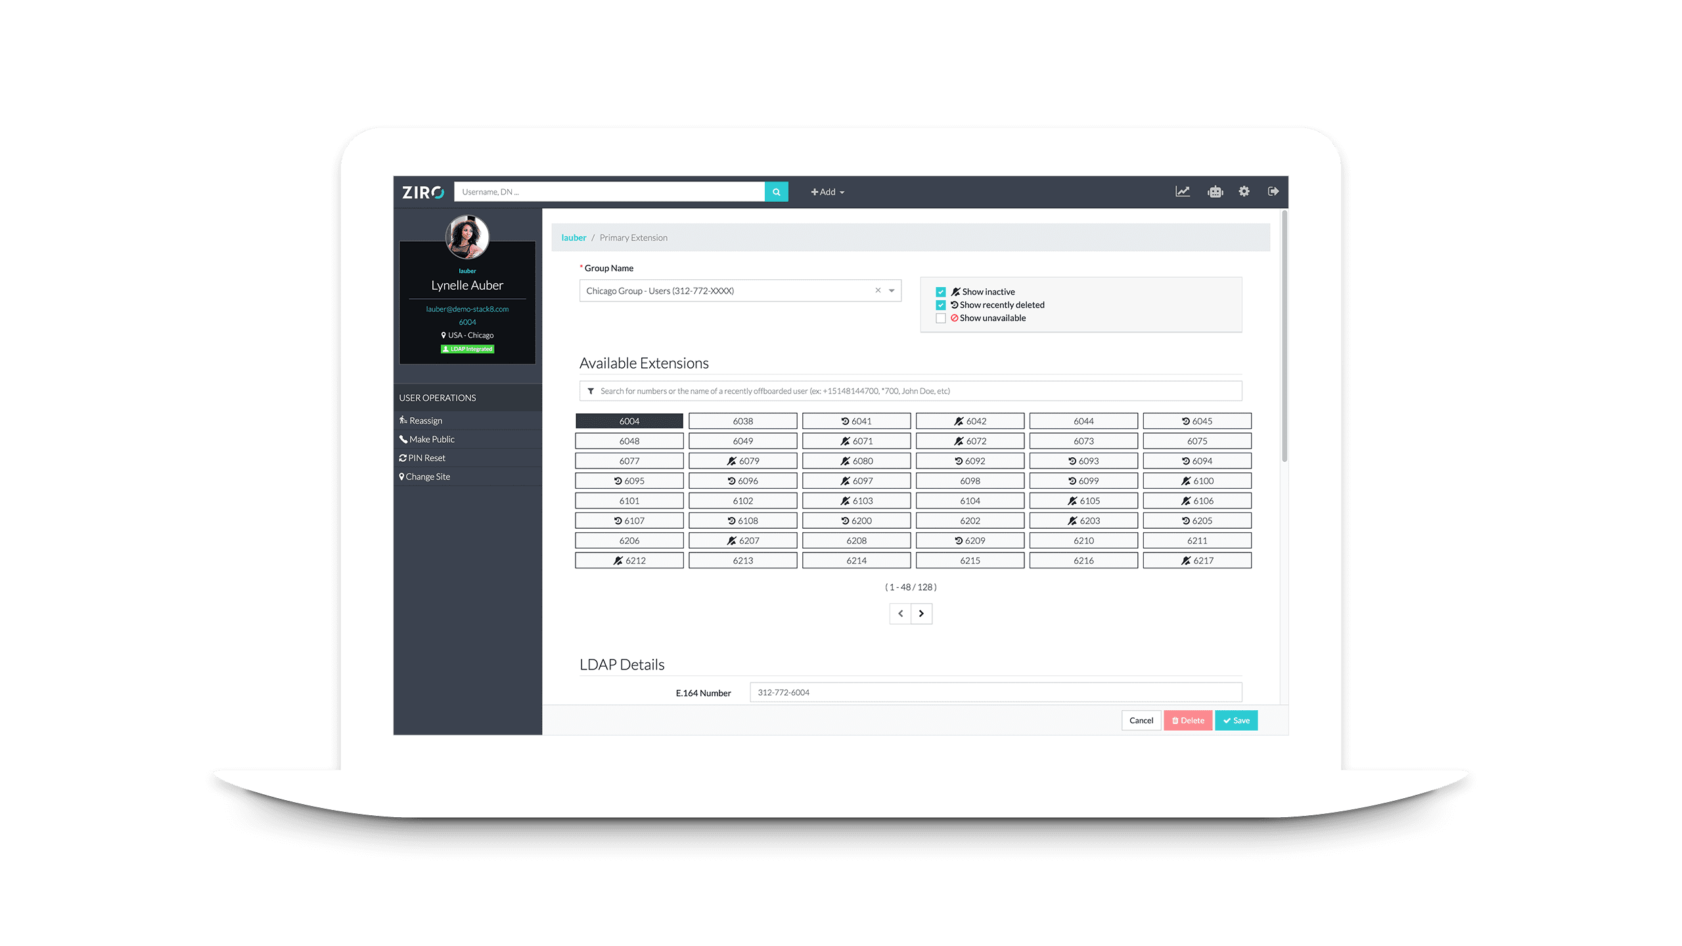The width and height of the screenshot is (1682, 946).
Task: Click the Delete button
Action: tap(1190, 721)
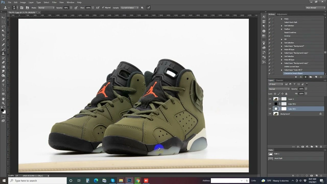Click the Play action button in Actions panel
327x184 pixels.
pos(306,77)
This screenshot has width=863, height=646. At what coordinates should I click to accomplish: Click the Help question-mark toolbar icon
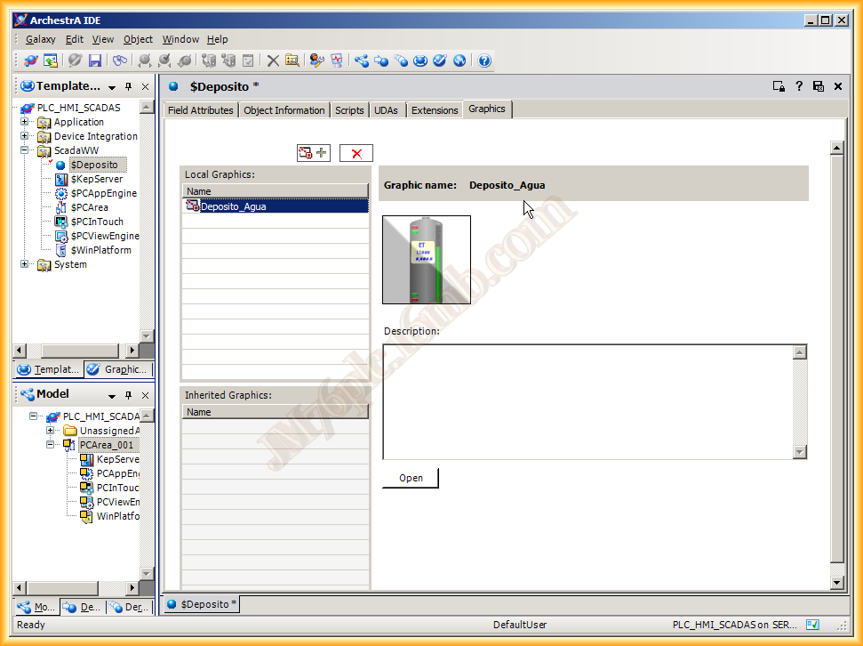point(484,61)
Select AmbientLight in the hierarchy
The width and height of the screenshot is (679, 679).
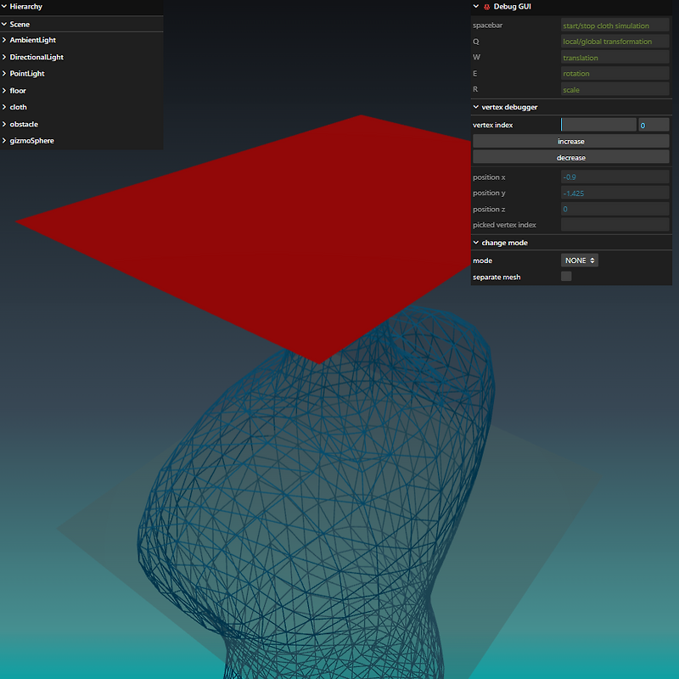[34, 39]
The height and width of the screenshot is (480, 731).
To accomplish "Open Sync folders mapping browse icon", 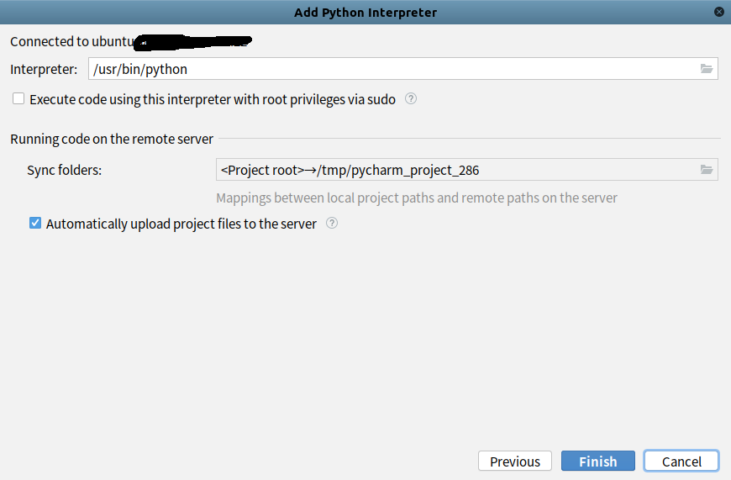I will [707, 170].
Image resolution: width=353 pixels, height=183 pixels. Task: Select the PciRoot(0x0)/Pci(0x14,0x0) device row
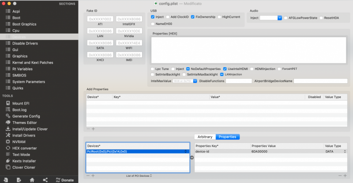click(137, 151)
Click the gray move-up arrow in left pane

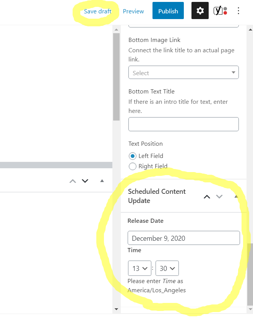(73, 181)
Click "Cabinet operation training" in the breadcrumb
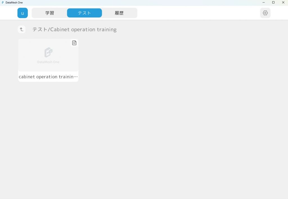The height and width of the screenshot is (199, 288). point(83,30)
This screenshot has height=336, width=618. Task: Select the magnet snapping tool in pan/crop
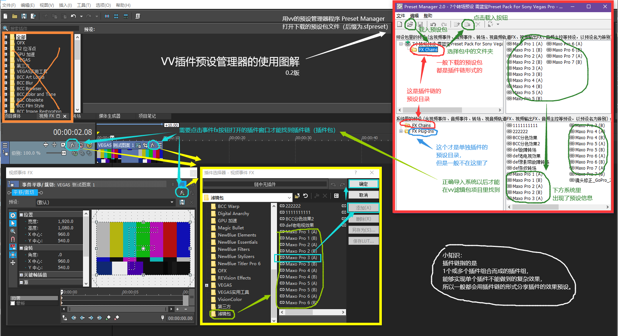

-------------------------

▸ **Required action**: Please restate, word for word, the lines from the one with "Click the gray move-up arrow in left pane" through the final line of the material, both included, and omit the pictures.

▸ **Written response**:
Click the gray move-up arrow in left pane

(73, 181)
Click "Cabinet operation training" in the breadcrumb
The height and width of the screenshot is (199, 288). point(83,30)
This screenshot has height=336, width=618. Task: Select the magnet snapping tool in pan/crop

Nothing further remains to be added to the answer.